Optimal Multispecies Harvesting in Biologically and Technologically Interdependent Fisheries

Abstract

Single species management of multispecies fisheries ignores biological interactions in addition to important technological interactions resulting from the multiproduct nature of firms' production often to the detriment of the health of the ecosystem, the stocks of fish species, and fishery profits. This dissertation solves a dynamic optimization problem of maximizing the net present value from a three species fishery and uses numerical optimization techniques to determine the optimal harvest quota of each species given the biological and technological interactions. The model is then extended to the case of a nuisance species, a species that lowers the value of the fishery by negatively affecting the growth of other species in the ecosystem, and has little harvest value of its own. As approaches for ecosystem-based fisheries management are developed, results demonstrate the importance of focusing not only on the economically valuable species interact, but also on some non-harvested species, as they can affect the productivity and availability of higher value species.
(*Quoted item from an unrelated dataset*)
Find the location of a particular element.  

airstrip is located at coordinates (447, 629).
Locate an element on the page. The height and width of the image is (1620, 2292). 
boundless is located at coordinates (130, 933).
This study uses the arrowtooth flounder, Pacific cod, and walleye pollock fisheries in the Bering Sea/Aleutian Islands region of Alaska as a case study and finds the net present value of the fishery is decreased from $20.7 billion to $8.5 billion dollars by ignoring arrowtooth's role as a nuisance species on the growth of Pacific cod and walleye pollock. The optimal subsidy on the harvest of arrowtooth summed over all years is $35 million dollars, which increases the net present value by $273 million dollars, after accounting for the subsidy.